**Collected data entries**
++++++

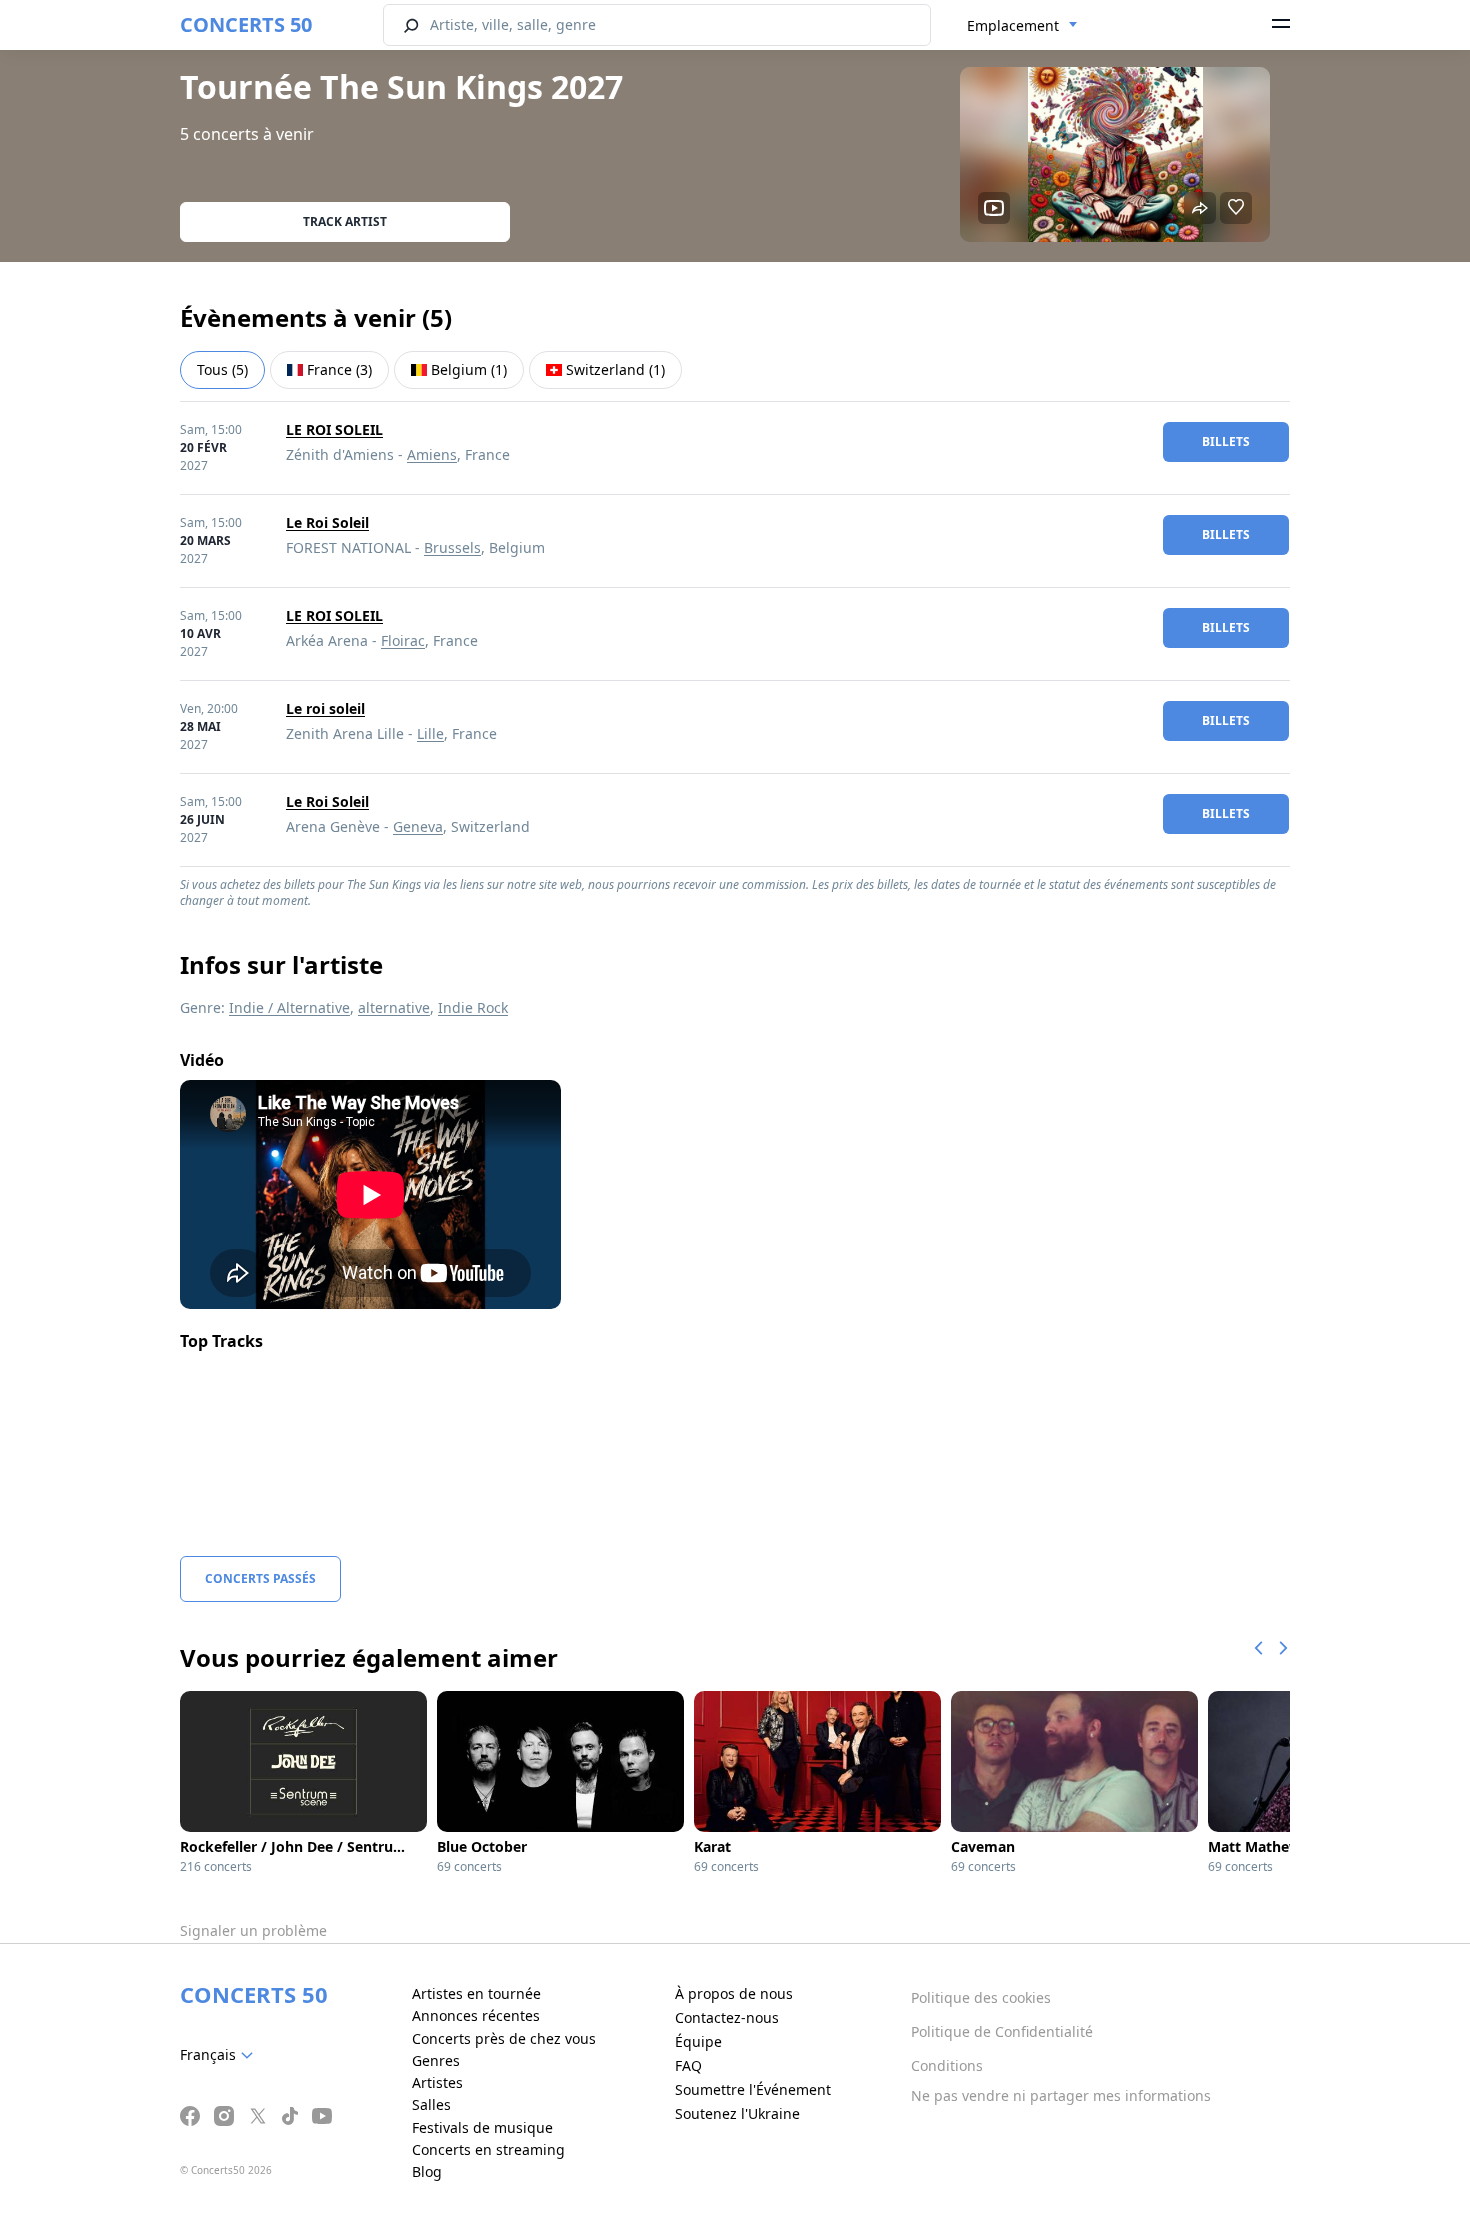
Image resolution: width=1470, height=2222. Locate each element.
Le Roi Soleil (327, 522)
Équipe (698, 2041)
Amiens (432, 454)
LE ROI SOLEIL (334, 429)
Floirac (403, 640)
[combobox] (1022, 26)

++++++

Output every entry word for word, but omit the pictures.

Image resolution: width=1470, height=2222. Locate each element.
Le Roi Soleil (327, 522)
Équipe (698, 2041)
Amiens (432, 454)
LE ROI SOLEIL (334, 429)
Floirac (403, 640)
[combobox] (1022, 26)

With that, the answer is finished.